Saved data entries

====

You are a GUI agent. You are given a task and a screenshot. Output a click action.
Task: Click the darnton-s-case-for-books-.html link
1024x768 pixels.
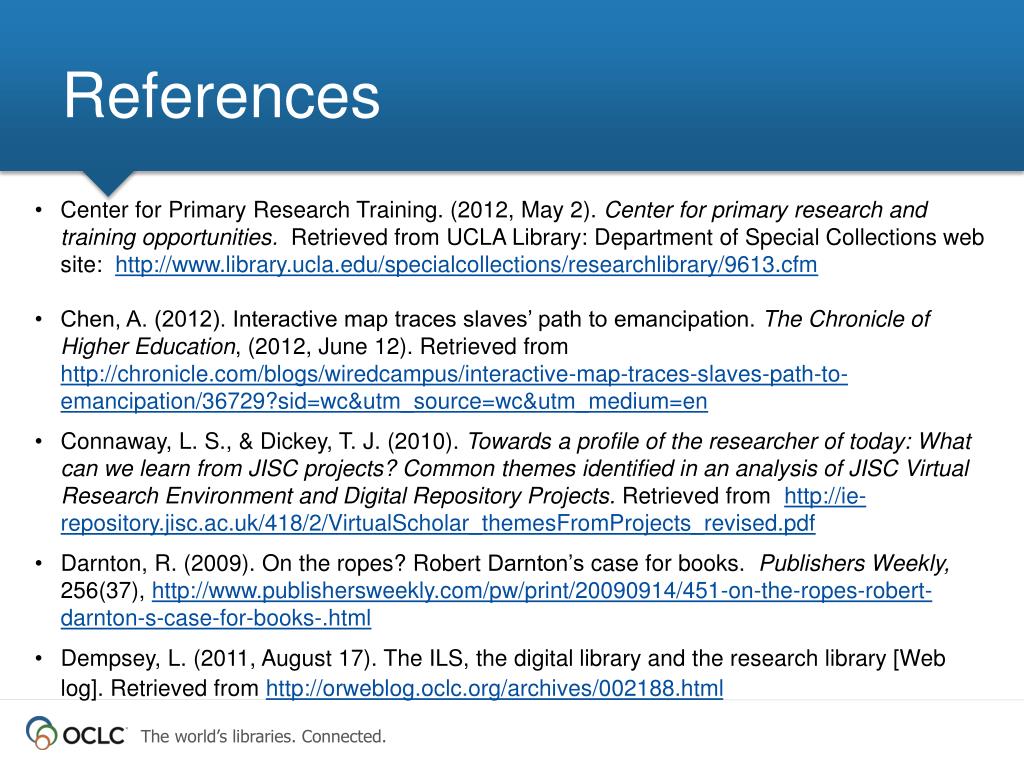[216, 618]
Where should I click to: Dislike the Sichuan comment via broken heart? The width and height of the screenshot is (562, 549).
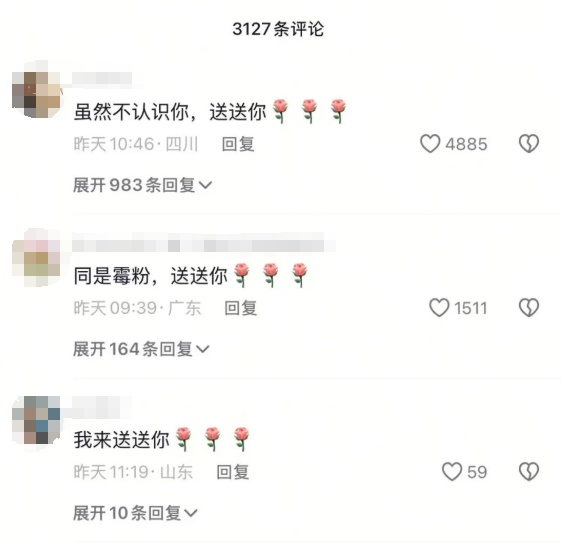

====

- WHAT NEEDS TO BE DONE: An exact restatement of the entries above is needed; no picture may appear in it.

- ANSWER FOR THIS EXERCISE:
You are a GUI agent. You are given a task and a screenshot. Output a click action.
Task: Click the darnton-s-case-for-books-.html link
1024x768 pixels.
[216, 618]
Where should I click to: Dislike the Sichuan comment via broken heart? The width and height of the screenshot is (562, 549).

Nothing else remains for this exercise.